CARRASQUILLO: I decided that I didn't want more of the same. I kind of wanted to try something different. I wanted a challenge.
Historically, as unemployment goes up, so do enlistments into the military. That's also been the case during this recession. Army spokesman Douglas Smith says, the average recruit age is 22.
But he says an increasing number of those joining are older and coming from another career.
SMITH: The experience that someone has who is in their later 20s or even into their 30s has is very good for the Army. That level of experience and maturity that comes with it is ideal for a soldier.
After basic training, the army sent Carrasquillo to Fort Lee in Virginia where he trained in the culinary arts, part of about 150 advance career training options.
Now he's Specialist Carrasquillo of Echo Company 31 Assault Helicopter Battalion.
CARRASQUILLO: There are things that I've learned in culinary school and there are things that I've actually learned on the job in the army making ribs to feed hundreds of people.
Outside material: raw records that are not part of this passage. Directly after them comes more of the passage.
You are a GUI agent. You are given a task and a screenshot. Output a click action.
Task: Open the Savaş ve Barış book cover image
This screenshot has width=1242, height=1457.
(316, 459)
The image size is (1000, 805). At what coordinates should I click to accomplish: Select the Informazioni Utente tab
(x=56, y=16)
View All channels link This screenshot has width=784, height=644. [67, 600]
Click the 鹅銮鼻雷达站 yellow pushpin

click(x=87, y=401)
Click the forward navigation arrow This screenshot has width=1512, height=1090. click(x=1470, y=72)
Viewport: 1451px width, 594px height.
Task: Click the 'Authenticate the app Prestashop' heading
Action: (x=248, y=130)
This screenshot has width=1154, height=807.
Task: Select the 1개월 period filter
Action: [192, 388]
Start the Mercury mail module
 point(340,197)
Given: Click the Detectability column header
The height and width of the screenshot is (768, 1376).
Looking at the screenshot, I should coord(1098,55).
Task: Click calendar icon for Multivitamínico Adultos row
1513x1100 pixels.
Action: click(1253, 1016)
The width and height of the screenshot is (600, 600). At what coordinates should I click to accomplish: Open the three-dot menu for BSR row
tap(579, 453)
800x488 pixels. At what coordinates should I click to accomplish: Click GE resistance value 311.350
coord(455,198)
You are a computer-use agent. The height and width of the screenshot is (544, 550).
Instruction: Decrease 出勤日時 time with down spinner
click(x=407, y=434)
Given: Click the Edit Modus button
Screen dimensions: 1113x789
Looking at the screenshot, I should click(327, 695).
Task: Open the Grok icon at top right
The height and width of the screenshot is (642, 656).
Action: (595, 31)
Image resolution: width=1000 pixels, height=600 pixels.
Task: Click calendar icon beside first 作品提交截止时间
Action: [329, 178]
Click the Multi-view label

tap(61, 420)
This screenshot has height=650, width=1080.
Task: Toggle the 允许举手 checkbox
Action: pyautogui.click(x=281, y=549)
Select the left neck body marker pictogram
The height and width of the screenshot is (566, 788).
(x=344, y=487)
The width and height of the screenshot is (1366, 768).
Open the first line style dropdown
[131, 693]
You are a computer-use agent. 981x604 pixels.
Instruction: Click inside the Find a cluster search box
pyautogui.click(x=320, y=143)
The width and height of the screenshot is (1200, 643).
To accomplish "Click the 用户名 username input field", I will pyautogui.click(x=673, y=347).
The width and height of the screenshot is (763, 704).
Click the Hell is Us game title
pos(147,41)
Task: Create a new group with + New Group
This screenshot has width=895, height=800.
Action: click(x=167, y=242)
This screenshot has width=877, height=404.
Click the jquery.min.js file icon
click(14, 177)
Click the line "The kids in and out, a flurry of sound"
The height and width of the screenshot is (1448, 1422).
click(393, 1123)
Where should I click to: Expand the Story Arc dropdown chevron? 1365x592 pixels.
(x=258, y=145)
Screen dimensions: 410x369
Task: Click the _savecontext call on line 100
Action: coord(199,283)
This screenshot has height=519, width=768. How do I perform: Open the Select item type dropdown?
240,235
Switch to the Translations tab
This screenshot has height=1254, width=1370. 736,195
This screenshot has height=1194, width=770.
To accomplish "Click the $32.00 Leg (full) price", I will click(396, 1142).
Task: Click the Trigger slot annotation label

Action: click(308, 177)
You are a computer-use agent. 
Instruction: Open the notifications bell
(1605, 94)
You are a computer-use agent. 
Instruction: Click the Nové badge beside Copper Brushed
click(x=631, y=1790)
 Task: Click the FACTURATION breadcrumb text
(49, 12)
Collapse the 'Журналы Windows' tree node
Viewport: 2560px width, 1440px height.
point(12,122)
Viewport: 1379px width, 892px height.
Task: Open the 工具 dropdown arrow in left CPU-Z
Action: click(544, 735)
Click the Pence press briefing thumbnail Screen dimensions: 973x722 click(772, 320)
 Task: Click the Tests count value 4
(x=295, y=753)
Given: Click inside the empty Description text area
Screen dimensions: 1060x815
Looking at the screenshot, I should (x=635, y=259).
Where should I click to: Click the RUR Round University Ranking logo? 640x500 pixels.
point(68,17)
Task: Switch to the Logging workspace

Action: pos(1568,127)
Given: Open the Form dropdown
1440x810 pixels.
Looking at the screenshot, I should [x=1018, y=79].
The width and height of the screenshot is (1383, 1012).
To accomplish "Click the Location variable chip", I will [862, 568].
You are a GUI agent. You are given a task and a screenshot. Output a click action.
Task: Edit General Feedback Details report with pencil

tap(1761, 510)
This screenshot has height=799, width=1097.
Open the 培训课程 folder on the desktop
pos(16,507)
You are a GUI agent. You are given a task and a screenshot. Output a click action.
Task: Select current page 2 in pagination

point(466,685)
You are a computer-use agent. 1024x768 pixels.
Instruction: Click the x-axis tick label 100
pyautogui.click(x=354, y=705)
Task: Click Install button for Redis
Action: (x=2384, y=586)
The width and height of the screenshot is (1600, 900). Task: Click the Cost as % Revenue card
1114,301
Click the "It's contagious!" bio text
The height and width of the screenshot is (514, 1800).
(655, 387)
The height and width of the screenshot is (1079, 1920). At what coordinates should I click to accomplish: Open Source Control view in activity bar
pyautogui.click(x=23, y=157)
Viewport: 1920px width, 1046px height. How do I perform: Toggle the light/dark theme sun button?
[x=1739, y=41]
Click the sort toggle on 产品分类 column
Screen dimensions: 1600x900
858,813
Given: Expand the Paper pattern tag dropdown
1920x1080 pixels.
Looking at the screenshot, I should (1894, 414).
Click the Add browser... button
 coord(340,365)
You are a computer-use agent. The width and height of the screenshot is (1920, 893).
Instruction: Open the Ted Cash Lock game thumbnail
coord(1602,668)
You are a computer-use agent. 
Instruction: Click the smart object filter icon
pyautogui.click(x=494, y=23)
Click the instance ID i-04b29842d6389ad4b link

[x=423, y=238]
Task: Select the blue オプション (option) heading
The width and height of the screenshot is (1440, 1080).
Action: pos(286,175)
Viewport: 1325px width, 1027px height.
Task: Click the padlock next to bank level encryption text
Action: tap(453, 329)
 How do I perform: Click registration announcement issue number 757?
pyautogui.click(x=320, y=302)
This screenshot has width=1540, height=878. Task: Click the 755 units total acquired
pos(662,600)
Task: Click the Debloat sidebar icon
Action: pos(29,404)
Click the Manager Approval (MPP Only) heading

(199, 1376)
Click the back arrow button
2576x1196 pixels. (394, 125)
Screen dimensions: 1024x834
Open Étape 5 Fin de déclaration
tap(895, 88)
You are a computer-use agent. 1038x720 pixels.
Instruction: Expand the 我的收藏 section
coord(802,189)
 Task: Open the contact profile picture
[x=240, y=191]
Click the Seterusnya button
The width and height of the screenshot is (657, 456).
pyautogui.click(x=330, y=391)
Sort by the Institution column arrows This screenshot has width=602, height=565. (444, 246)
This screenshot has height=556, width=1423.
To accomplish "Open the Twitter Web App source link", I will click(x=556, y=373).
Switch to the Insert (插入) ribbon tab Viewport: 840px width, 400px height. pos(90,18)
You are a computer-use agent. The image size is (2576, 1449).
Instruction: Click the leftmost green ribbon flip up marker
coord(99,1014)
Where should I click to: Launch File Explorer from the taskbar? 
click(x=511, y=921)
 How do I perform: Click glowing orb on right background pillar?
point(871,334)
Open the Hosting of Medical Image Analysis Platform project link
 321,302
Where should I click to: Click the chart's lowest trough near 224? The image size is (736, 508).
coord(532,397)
We went up to Fort Levanworth. They had a big meeting with a lot of officers. We were cooking for colonels, people who had some rank.
Now, Carrsquillo is being shipped off to Iraq where he will patrol, work on projects and possibly fight.
CARRASQUILLO: There was rumors that kind of surfaced a couple of months after I had been there. We were kind of told that it's something that we should expect to do around this time. I'll be out there doing whatever they need me to do.
NANCY CARASQUILLO: In a way, it's a good way to see the universe, but ouch! You know, I'm scared.
Carrasquillo's mom Nancy welcomed him back to their Humbolt Park home, a few weeks before he expects to ship out.
NANCY CARRASQUILLO: He makes the best ribs. And now I tell him he is our official rib maker. (laughter).
Avian Carrasquillo says he could have opted to stay home and search for a job.
CARRASQUILLO: I remember thinking back when we worked at the Herald on how interesting it would be to go out there as a reporter and see what's going on there. But now having the opportunity to go out there first hand, it's a whole different side of it.